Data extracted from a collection

════════════════

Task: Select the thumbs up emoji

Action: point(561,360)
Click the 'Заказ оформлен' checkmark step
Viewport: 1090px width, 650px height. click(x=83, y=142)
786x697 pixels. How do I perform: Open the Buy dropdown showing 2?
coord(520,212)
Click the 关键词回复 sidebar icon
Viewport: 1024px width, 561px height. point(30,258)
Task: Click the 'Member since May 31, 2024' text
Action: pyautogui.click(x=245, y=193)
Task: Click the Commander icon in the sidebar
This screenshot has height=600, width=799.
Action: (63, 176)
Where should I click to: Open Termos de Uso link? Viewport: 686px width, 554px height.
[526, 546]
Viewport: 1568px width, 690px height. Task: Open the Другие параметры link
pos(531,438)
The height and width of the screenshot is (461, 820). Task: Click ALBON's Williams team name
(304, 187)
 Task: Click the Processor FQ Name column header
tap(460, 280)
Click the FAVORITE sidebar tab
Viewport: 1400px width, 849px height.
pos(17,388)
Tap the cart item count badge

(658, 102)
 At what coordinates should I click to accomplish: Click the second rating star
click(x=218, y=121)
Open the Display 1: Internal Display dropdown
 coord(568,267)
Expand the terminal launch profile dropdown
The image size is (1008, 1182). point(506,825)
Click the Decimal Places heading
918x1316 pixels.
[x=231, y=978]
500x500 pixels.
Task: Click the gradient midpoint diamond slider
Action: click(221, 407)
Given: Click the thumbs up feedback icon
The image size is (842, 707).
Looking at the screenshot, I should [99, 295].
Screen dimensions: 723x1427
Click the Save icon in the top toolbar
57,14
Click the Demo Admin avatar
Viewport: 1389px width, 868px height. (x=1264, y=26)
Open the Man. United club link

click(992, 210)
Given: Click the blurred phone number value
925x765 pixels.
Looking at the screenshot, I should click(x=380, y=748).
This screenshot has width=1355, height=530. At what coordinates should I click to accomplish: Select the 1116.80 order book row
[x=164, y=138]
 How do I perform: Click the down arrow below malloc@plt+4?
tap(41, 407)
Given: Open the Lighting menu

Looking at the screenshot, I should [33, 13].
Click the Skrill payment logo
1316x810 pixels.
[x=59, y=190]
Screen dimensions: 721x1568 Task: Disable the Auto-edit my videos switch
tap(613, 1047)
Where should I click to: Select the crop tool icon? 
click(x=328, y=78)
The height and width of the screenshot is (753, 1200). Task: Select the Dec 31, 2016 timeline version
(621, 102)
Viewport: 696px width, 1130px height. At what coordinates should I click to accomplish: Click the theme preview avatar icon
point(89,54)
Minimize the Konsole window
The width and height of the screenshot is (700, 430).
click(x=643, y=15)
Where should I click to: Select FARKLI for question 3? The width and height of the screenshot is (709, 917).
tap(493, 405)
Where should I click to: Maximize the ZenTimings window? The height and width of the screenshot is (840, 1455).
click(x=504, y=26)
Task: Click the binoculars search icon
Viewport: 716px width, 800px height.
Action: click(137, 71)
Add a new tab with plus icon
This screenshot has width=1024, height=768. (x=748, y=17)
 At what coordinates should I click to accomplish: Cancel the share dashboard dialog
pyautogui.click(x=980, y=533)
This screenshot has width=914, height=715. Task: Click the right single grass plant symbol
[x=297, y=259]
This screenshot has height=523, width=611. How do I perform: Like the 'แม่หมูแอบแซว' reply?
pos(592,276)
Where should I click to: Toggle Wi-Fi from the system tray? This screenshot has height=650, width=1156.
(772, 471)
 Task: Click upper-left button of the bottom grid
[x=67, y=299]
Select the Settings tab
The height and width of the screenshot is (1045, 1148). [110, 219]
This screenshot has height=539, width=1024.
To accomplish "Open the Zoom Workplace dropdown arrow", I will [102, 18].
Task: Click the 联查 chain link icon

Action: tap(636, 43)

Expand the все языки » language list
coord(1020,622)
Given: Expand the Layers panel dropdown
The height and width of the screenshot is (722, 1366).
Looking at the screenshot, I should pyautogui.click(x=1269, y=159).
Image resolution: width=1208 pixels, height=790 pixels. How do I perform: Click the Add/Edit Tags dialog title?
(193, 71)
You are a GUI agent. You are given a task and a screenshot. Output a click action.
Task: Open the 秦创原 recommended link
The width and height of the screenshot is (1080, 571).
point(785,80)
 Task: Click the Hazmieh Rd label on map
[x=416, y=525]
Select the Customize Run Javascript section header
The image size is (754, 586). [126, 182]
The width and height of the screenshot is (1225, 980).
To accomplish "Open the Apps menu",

════════════════

To do
Return every record above exactly as it appears.

Response for this exercise
Task: Select the thumbs up emoji

Action: point(561,360)
Click the 'Заказ оформлен' checkmark step
Viewport: 1090px width, 650px height. click(x=83, y=142)
786x697 pixels. How do I perform: Open the Buy dropdown showing 2?
coord(520,212)
Click the 关键词回复 sidebar icon
Viewport: 1024px width, 561px height. point(30,258)
Task: Click the 'Member since May 31, 2024' text
Action: pyautogui.click(x=245, y=193)
Task: Click the Commander icon in the sidebar
This screenshot has height=600, width=799.
Action: (63, 176)
Where should I click to: Open Termos de Uso link? Viewport: 686px width, 554px height.
[526, 546]
Viewport: 1568px width, 690px height. Task: Open the Другие параметры link
pos(531,438)
The height and width of the screenshot is (461, 820). Task: Click ALBON's Williams team name
(304, 187)
 Task: Click the Processor FQ Name column header
tap(460, 280)
Click the FAVORITE sidebar tab
Viewport: 1400px width, 849px height.
pos(17,388)
Tap the cart item count badge

(658, 102)
 At what coordinates should I click to accomplish: Click the second rating star
click(x=218, y=121)
Open the Display 1: Internal Display dropdown
 coord(568,267)
Expand the terminal launch profile dropdown
The image size is (1008, 1182). point(506,825)
Click the Decimal Places heading
918x1316 pixels.
[x=231, y=978]
500x500 pixels.
Task: Click the gradient midpoint diamond slider
Action: click(221, 407)
Given: Click the thumbs up feedback icon
The image size is (842, 707).
Looking at the screenshot, I should [99, 295].
Screen dimensions: 723x1427
Click the Save icon in the top toolbar
57,14
Click the Demo Admin avatar
Viewport: 1389px width, 868px height. (x=1264, y=26)
Open the Man. United club link

click(992, 210)
Given: Click the blurred phone number value
925x765 pixels.
Looking at the screenshot, I should click(x=380, y=748).
This screenshot has width=1355, height=530. At what coordinates should I click to accomplish: Select the 1116.80 order book row
[x=164, y=138]
 How do I perform: Click the down arrow below malloc@plt+4?
tap(41, 407)
Given: Open the Lighting menu

Looking at the screenshot, I should [33, 13].
Click the Skrill payment logo
1316x810 pixels.
[x=59, y=190]
Screen dimensions: 721x1568 Task: Disable the Auto-edit my videos switch
tap(613, 1047)
Where should I click to: Select the crop tool icon? 
click(x=328, y=78)
The height and width of the screenshot is (753, 1200). Task: Select the Dec 31, 2016 timeline version
(621, 102)
Viewport: 696px width, 1130px height. At what coordinates should I click to accomplish: Click the theme preview avatar icon
point(89,54)
Minimize the Konsole window
The width and height of the screenshot is (700, 430).
click(x=643, y=15)
Where should I click to: Select FARKLI for question 3? The width and height of the screenshot is (709, 917).
tap(493, 405)
Where should I click to: Maximize the ZenTimings window? The height and width of the screenshot is (840, 1455).
click(x=504, y=26)
Task: Click the binoculars search icon
Viewport: 716px width, 800px height.
Action: click(137, 71)
Add a new tab with plus icon
This screenshot has width=1024, height=768. (x=748, y=17)
 At what coordinates should I click to accomplish: Cancel the share dashboard dialog
pyautogui.click(x=980, y=533)
This screenshot has width=914, height=715. Task: Click the right single grass plant symbol
[x=297, y=259]
This screenshot has height=523, width=611. How do I perform: Like the 'แม่หมูแอบแซว' reply?
pos(592,276)
Where should I click to: Toggle Wi-Fi from the system tray? This screenshot has height=650, width=1156.
(772, 471)
 Task: Click upper-left button of the bottom grid
[x=67, y=299]
Select the Settings tab
The height and width of the screenshot is (1045, 1148). [110, 219]
This screenshot has height=539, width=1024.
To accomplish "Open the Zoom Workplace dropdown arrow", I will [102, 18].
Task: Click the 联查 chain link icon

Action: tap(636, 43)

Expand the все языки » language list
coord(1020,622)
Given: Expand the Layers panel dropdown
The height and width of the screenshot is (722, 1366).
Looking at the screenshot, I should pyautogui.click(x=1269, y=159).
Image resolution: width=1208 pixels, height=790 pixels. How do I perform: Click the Add/Edit Tags dialog title?
(193, 71)
You are a GUI agent. You are given a task and a screenshot. Output a click action.
Task: Open the 秦创原 recommended link
The width and height of the screenshot is (1080, 571).
point(785,80)
 Task: Click the Hazmieh Rd label on map
[x=416, y=525]
Select the Customize Run Javascript section header
The image size is (754, 586). [126, 182]
The width and height of the screenshot is (1225, 980).
To accomplish "Open the Apps menu",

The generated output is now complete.